**Provided text**

━━━━━━━━━━━━━━━━━━━━━━━━━━━━━━

It’s true, there is always a slight risk, but we have had no problems at all. Friends of ours have had over 40 exchanges with great experiences, too. We always have email exchanges, phone conversations and skype to establish a comfort level and we rely on our wonderful neighbors to help out while we’re gone. We’ve created a “Home Manual” with loads of helpful information. In truth, there have been a few surprises, even annoyances, but we’re flexible enough to handle them and the experiences are worth it.
Tom says: Keep in mind that we’re happy with our experiences, but your kilometerage may vary!
Home exchange is a great way to see new and interesting parts of the world that you might never have considered.
We didn’t have Belgium on our radar until a family from Putte (near Antwerp) offered an exchange with us. After checking out their location and their proximity to some beautiful cities and culture, we went for it and had a great time. That also lead to our exchange in The Netherlands.
Exchanges can be simultaneous, non-simultaneous, hospitality or guest points
Simultaneous exchanges are arranged for the same time give or take a few days. It’s been really nice when there’s a bit of an overlap, so we can meet and even enjoy dinner, golf or a glass of wine. Sometimes it has worked out for us to pick exchangers up from the airport (or vise versa) and give a home tour before we leave our home to them.
Several of our non-simultaneous exchanges are only partially completed. Examples: Exchangers from Tennessee had our home and we’ll arrange time at their North Carolina vacation home at a later date. We exchanged with folks from Valleraugue, France, but haven’t made our plans to visit there yet. Wonderful couples from Innisfail, Australia and Savusavu, Fiji visited our home and we’ll stay in their homes next year. We stayed at a home in Mesquite, Nevada last year and they’ll come to Colorado in the future. We loved our stay in Tonsberg, Norway in July and they’ll visit Colorado later.

━━━━━━━━━━━━━━━━━━━━━━━━━━━━━━

**Information provided**
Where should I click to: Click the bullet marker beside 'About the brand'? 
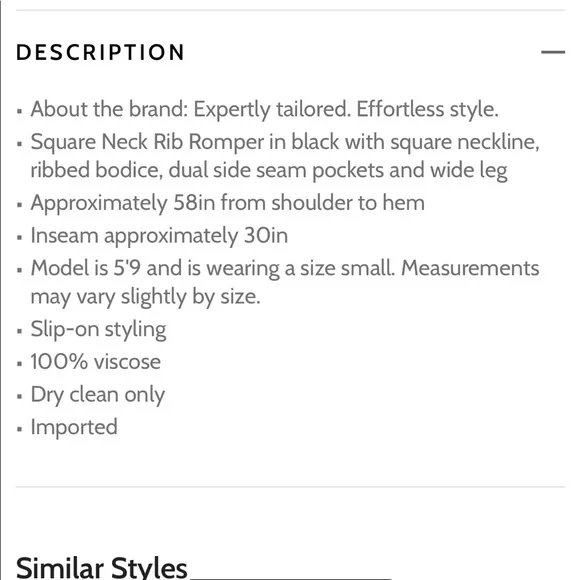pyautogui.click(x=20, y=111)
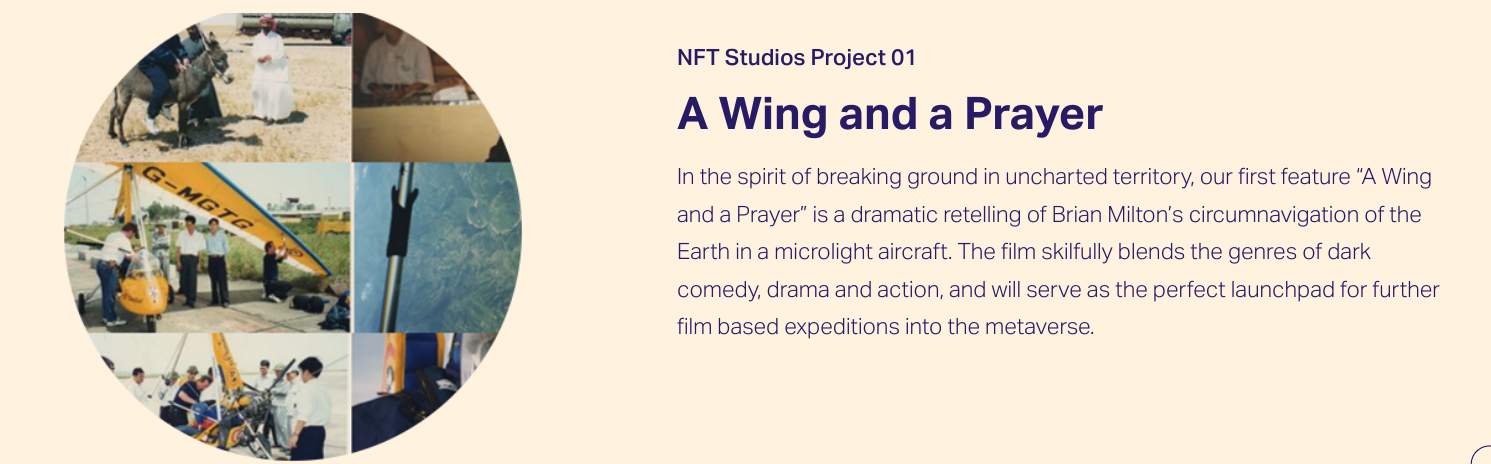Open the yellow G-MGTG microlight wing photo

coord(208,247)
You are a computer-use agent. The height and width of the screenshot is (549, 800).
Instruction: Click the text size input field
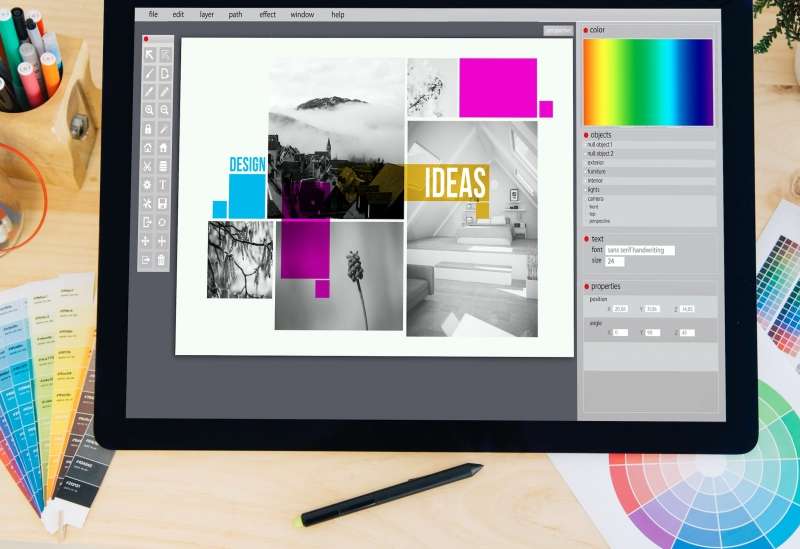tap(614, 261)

━━━━━━━━━━━━━━━━━━━━━━━━━━━━━━

**Exercise tasks**
a. Check each statement against the home exchange text. For each one, answer yes or no and quote the exact words from the text that decide it.
(i) The writers already had Belgium in mind before a family from Putte offered an exchange.
(ii) Simultaneous exchanges are set for the same time, give or take a few days.
(iii) Friends of the writers have had over 40 exchanges.
b. List every kind of exchange that the home exchange text names.
c. Carry on writing the home exchange text from its last sentence, in the same friendly, first-person voice.

**Answers by item number**
a.
(i) No: "We didn’t have Belgium on our radar until a family from Putte (near Antwerp) offered an exchange with us."
(ii) Yes: "Simultaneous exchanges are arranged for the same time give or take a few days."
(iii) Yes: "Friends of ours have had over 40 exchanges with great experiences, too."

b.
- simultaneous
- non-simultaneous
- hospitality
- guest points

c.
Same applies to several hospitality exchanges. Examples: We hosted folks from San Diego, CA, but haven’t made our plans to visit yet; we went to Iceland / Gloucester, England / Gloppen, Norway / Copenhagen, Denmark, but they haven’t planned their visit to Colorado yet.
Guest Points are ideal in situations where one party doesn’t plan to visit the other’s home. So, when we get an exchange offer from somewhere we don’t intend to visit, we’re able to say yes for guest points rather than just no. Same for when we reach out to someone who isn’t interested in visiting Colorado. We pay for our stay in guest points which they can use anywhere in the world they wish to visit. Even though it’s not a traditional reciprocal exchange, we’ve enjoyed this option and meet lovely people. Works great for “second home” home owners and people with flexibility. For example, while we’re visiting Tom’s mother, exchangers are staying in our home for 2 weeks, using guest points.
So, you see there’s a lot of flexibility in how exchanges can be organized. It just takes communication and planning so both home owners are happy.
Stories, so far, about our home exchange experiences:
Scotland honeymoon, Belgium, The Netherlands, Iceland, Marco Island, Florida, Edinburgh, Scotland, Sydney, Tasmania, Oregon photos and Tips for Planning Multiple Exchanges.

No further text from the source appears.